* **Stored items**
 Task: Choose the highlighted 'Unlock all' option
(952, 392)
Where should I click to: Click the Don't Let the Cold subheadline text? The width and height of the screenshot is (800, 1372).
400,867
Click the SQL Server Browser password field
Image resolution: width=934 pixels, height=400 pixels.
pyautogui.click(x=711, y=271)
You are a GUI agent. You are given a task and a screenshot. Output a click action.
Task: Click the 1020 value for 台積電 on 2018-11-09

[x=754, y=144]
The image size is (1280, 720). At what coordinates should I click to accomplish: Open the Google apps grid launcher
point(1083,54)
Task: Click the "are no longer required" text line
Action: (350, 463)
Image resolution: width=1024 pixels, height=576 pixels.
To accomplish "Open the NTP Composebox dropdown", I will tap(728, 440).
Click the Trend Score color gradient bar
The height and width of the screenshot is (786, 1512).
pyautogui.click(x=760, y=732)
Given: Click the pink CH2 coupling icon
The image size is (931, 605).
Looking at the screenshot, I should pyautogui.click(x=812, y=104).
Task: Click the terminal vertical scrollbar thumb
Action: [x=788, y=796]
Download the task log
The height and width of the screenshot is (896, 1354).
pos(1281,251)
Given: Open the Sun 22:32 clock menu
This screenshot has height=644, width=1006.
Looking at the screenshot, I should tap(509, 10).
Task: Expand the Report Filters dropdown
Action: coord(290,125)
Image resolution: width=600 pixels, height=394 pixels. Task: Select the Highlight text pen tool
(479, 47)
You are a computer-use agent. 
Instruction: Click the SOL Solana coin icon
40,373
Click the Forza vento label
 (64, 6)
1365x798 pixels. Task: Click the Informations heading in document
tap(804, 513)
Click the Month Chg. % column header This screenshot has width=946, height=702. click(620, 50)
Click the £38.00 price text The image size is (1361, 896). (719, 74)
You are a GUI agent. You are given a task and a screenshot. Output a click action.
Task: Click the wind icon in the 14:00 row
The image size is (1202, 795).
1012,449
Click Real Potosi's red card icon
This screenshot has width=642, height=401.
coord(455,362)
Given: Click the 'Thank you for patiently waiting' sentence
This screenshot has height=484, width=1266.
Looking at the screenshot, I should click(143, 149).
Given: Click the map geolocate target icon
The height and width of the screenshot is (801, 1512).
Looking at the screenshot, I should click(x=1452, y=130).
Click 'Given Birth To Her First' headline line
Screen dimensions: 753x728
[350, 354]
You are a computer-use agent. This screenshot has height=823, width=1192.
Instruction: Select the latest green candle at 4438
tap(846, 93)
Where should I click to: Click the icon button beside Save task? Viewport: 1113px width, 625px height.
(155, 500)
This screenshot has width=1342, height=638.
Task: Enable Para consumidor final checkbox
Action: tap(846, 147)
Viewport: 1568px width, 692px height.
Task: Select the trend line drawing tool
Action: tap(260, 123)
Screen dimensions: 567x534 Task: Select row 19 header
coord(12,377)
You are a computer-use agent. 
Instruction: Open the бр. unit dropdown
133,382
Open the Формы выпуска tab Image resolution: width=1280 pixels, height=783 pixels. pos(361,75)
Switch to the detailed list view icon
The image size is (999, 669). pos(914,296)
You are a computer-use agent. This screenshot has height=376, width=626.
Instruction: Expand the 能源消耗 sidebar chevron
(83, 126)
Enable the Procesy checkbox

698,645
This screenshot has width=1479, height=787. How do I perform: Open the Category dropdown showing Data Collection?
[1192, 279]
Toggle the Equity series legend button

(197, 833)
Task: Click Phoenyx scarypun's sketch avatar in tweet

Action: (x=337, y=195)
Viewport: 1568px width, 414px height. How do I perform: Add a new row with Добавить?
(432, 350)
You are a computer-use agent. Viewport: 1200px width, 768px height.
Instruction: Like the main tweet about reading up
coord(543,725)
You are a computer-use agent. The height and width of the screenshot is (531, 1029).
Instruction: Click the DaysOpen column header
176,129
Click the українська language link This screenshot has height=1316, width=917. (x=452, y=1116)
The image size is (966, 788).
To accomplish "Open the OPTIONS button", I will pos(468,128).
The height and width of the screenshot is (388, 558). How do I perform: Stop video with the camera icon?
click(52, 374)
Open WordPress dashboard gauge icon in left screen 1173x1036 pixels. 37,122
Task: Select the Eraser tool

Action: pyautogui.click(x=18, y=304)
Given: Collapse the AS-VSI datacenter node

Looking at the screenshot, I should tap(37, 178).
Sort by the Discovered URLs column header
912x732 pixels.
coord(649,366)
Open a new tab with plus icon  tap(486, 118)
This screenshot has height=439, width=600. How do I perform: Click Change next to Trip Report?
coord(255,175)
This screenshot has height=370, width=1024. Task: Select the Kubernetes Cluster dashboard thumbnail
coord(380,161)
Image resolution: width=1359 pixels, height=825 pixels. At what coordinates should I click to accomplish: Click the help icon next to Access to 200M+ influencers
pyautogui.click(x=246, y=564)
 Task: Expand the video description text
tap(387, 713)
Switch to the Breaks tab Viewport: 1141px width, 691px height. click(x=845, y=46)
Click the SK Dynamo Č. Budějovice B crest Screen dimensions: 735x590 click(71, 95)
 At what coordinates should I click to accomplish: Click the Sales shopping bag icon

* **WHAT TO DO**
Look above for the line holding "You are a computer-use agent. Viewport: 1200px" and the line holding "Open a new tab". Retype both, and every line between them, word for word and nothing else.

* **YOUR SOLUTION**
You are a computer-use agent. Viewport: 1200px width, 768px height.
Instruction: Like the main tweet about reading up
coord(543,725)
You are a computer-use agent. The height and width of the screenshot is (531, 1029).
Instruction: Click the DaysOpen column header
176,129
Click the українська language link This screenshot has height=1316, width=917. (x=452, y=1116)
The image size is (966, 788).
To accomplish "Open the OPTIONS button", I will pos(468,128).
The height and width of the screenshot is (388, 558). How do I perform: Stop video with the camera icon?
click(52, 374)
Open WordPress dashboard gauge icon in left screen 1173x1036 pixels. 37,122
Task: Select the Eraser tool

Action: pyautogui.click(x=18, y=304)
Given: Collapse the AS-VSI datacenter node

Looking at the screenshot, I should tap(37, 178).
Sort by the Discovered URLs column header
912x732 pixels.
coord(649,366)
Open a new tab with plus icon  tap(486, 118)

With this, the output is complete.